その2の続きです
私:「S君は優しいよ。A子はS君の気持ち、きっと分かってくれてるから大丈夫・・・」
S君:「Y美ちゃん・・・俺、本当は今の話し誰かに聞いてもらいたかったのかもしれない。」
私:「いいよ。私が聞いてあげるから。」
S君:「Y美ちゃん・・・」
高まる鼓動
私は知らないうちに胸の鼓動が大きくなっているのに気が付きました。
まだアルコールが抜けきっていないせいなのか、それとも・・・・。
私はその先を考えるのが怖くなりましたが、今自分が触れている確かな温もりに心が癒されているような感覚がありました。
S君:「・・・Y美ちゃんに話してみてよかった。なんか、すげえ落ち着く・・。俺、実はY美ちゃんのこと、ちょっと気になってたんだ・・・A子と気が合うけど、なんか雰囲気が違うというか、一緒にいて安心するっていうか・・・結婚しているのに、おかしいよね。」
S君の衝撃的な告白に、私は一瞬何を言われたのか分かりませんでした。
私:「S君、あの・・・・」
そう言いかけた瞬間、何も言わずにS君が唇を重ねてきました。
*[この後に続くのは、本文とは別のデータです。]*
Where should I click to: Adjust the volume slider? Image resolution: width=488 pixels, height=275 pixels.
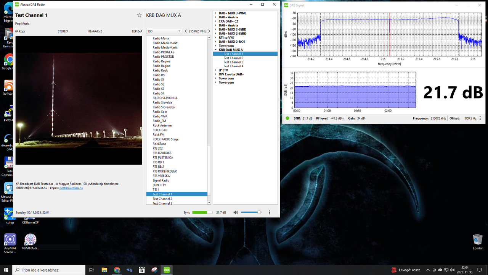[250, 212]
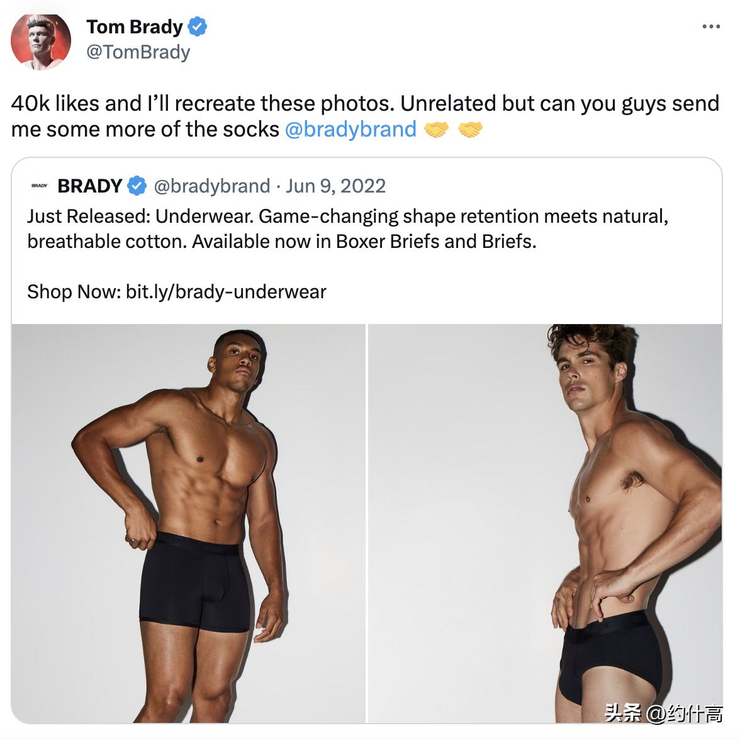
Task: Click the small BRADY logo avatar
Action: (40, 186)
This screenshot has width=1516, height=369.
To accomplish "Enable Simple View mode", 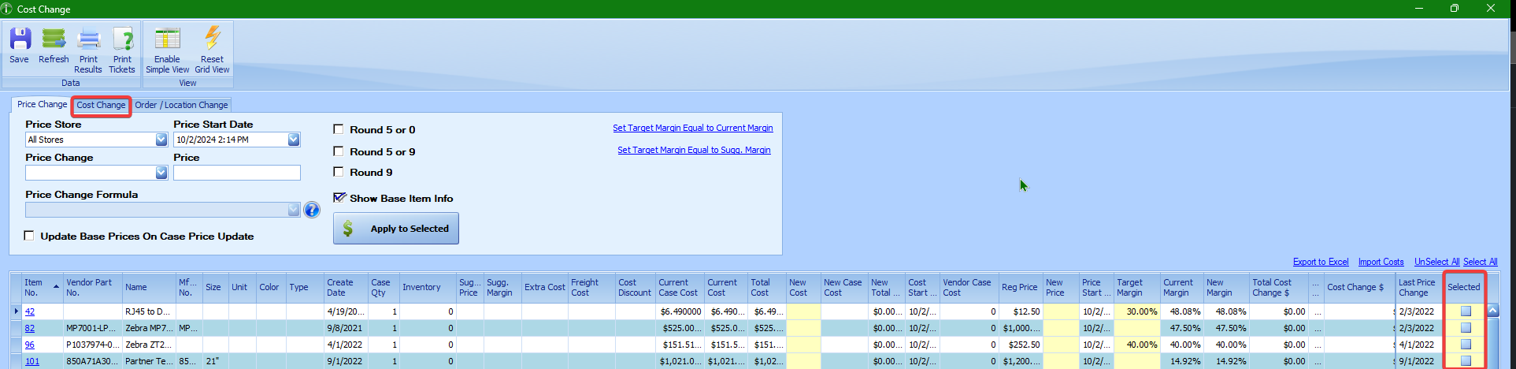I will point(167,39).
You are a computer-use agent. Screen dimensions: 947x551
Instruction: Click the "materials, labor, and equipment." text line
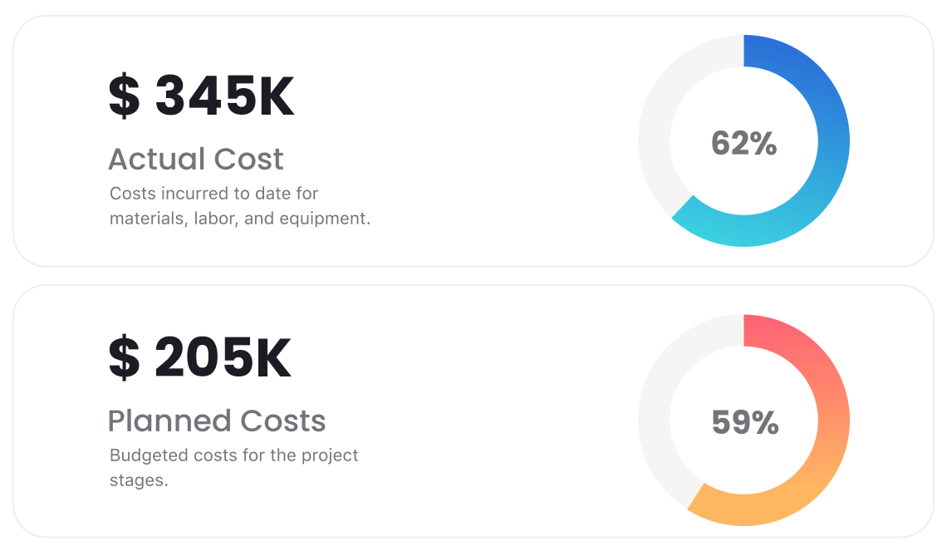coord(240,219)
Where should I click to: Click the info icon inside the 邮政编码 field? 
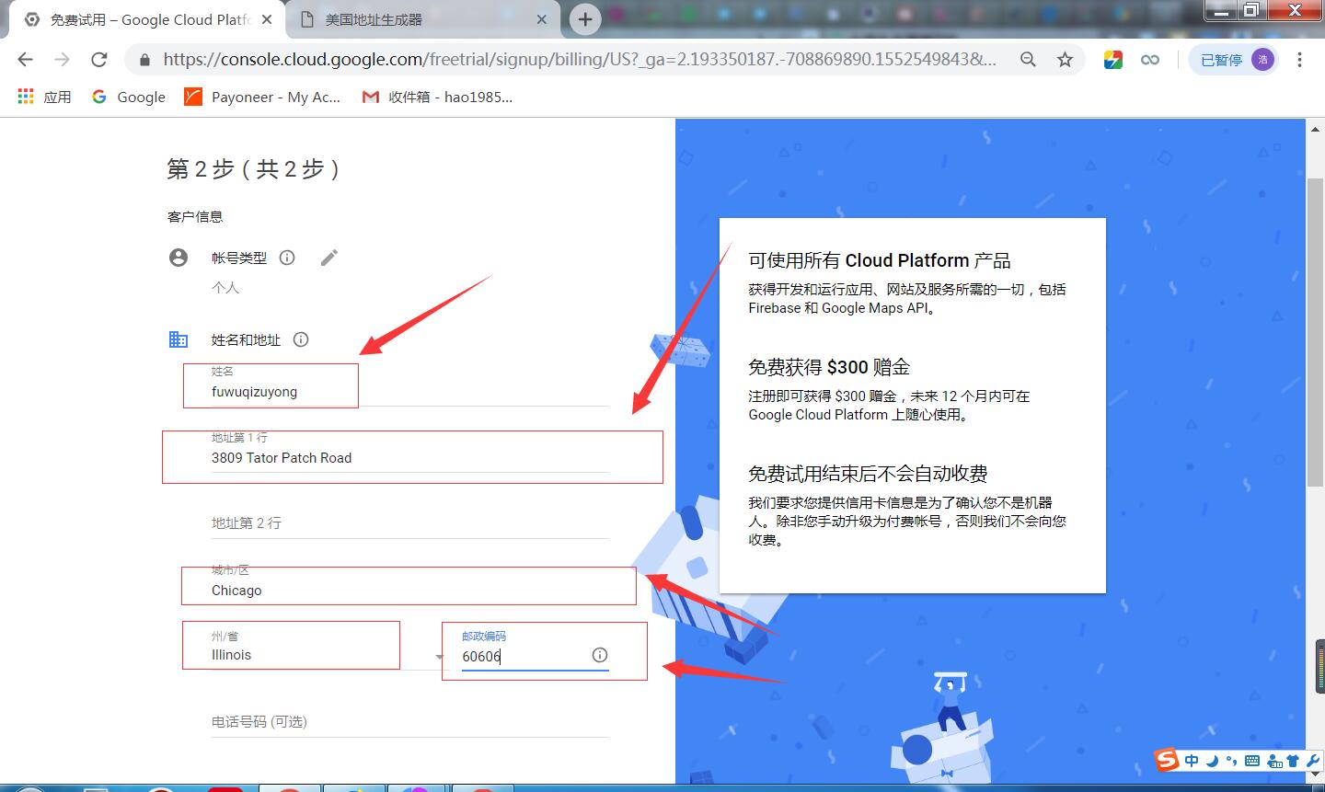[599, 655]
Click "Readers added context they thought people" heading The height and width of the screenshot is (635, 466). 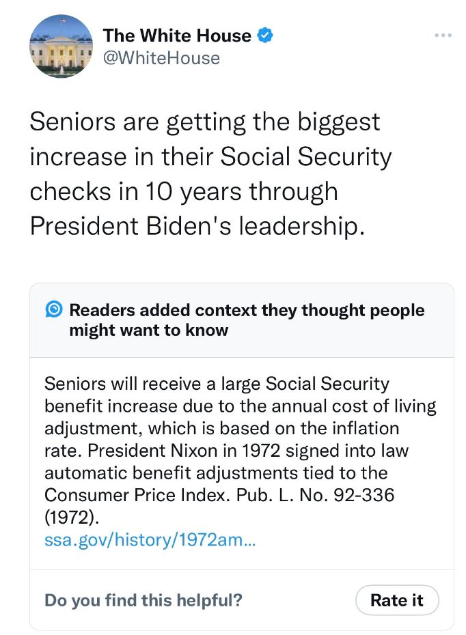[247, 311]
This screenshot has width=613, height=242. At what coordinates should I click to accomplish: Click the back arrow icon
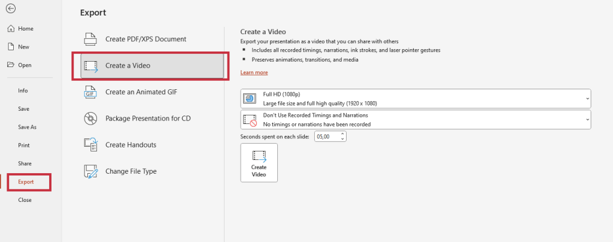(11, 9)
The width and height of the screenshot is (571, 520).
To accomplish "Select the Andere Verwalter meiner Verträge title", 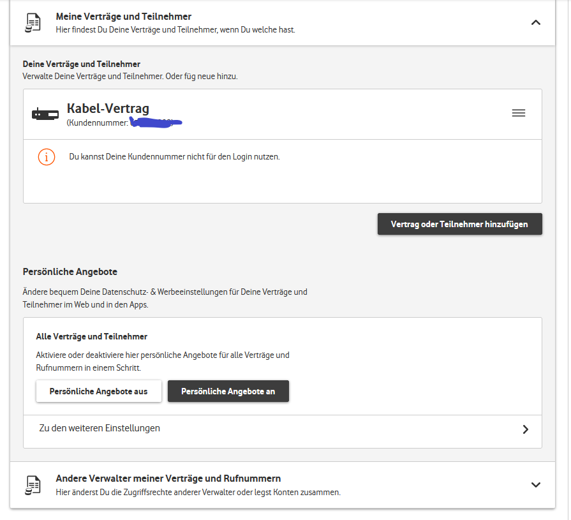I will tap(168, 479).
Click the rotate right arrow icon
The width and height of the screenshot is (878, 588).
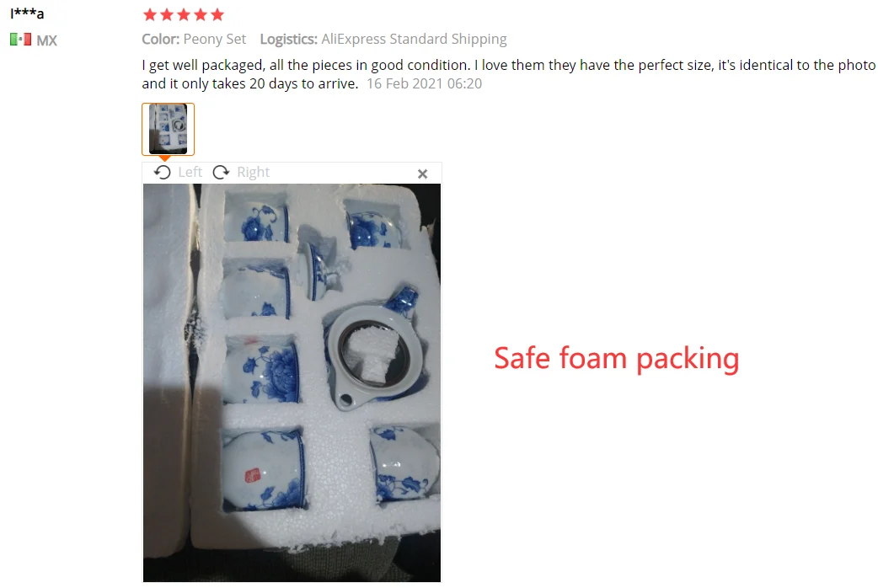click(x=221, y=172)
私は頭の中が真っ白になり、体中の力が抜けていくような感覚に陥りました。
S君:「今日だけ・・・一緒にいてくれないかな・・・?」
S君はそう言うと、再び唇を重ねてきました。
私は自分でも驚くほど素直にそれを受け入れていました。
求め合う二人
そしてどちらが何を言うわけでもなく、ただ、その場を離れ、同じ階の女子トイレの個室に入りました。
そして、まるで枷が外れたかのように、お互いを求めあいました。
私自身、自分が感じていた以上に欲求不満になっていたようでした。
力強く、そしてどこか切なさを帯びた彼の愛撫は、主人のそれとは全く違う刺激を私に与えてくれました。
私たちは、お互いに一線を越えてしまった罪悪感を掻き消すかのように本能に身を任せていました。
S君:「・・・Y美ちゃん、ごめんね。こんなこと・・・許されないよね。」
私:「ううん・・・S君の気持ち、嬉しかったよ・・・でも、今日のことは、二人だけの秘密だからね。」
私たちは何も言わないままそれぞれの部屋に戻りました。
ベッドに入った私は、隣で眠っている主人の姿を見て、さっき起きたことが夢ではないことをはっきりと感じました。
その直後、主人とA子に対して、一生大きな十字架を背負っていかなくていけない恐怖と罪悪感に体中の震えが止まらず、心臓が押しつぶされそうになりながら、ひたすら朝を待っていました。
二人だけの秘密
翌朝、私はできる限りの「普段通り」で主人に声をかけました。朝食はまた4人で一緒に食べました。食事中、私とS君はほとんど顔を合わせませんでした。
ホテルを出て、その日は美術館や動物園を見て回りました。
4人で一緒に見て回りましたが、私は終始主人の傍から離れませんでした。S君もずっとA子の傍にいました。
帰りの車の中、A子がいろいろ話しかけてくれましたが、正直頭の中に入ってきませんでした。
早くこの旅行を終わりにしたい、そのことだけ考えていました。
ようやく、A子たちのアパートについたのは、もう日が暮れた頃でした。
帰りが遅くなるからと、あまり長話はせずに、私たちは解散しました。
あの旅行から半年が経ちましたが、あの日以来S君とは特別何もありませんでした。
A子もやっと子供を授かり、一緒に喜んでいるS君を見ていると、あの日のことが、夢だったのかなと思ってしまうこともあります。
もしかしたら、あの日S君も精神的に追い詰められていて、正気を失っていただけだったのかもしれません。
でも今でも夜ベッドに入ると、あの日のことを思い出し、胸が苦しくなります。
でも、これはきっとS君も同じだと思います。私たちはあの日、こうなることを覚悟していたはずですから・・・。
私たち4人は、今でも変わらず仲良しです。もちろん、A子ともずっと親友です。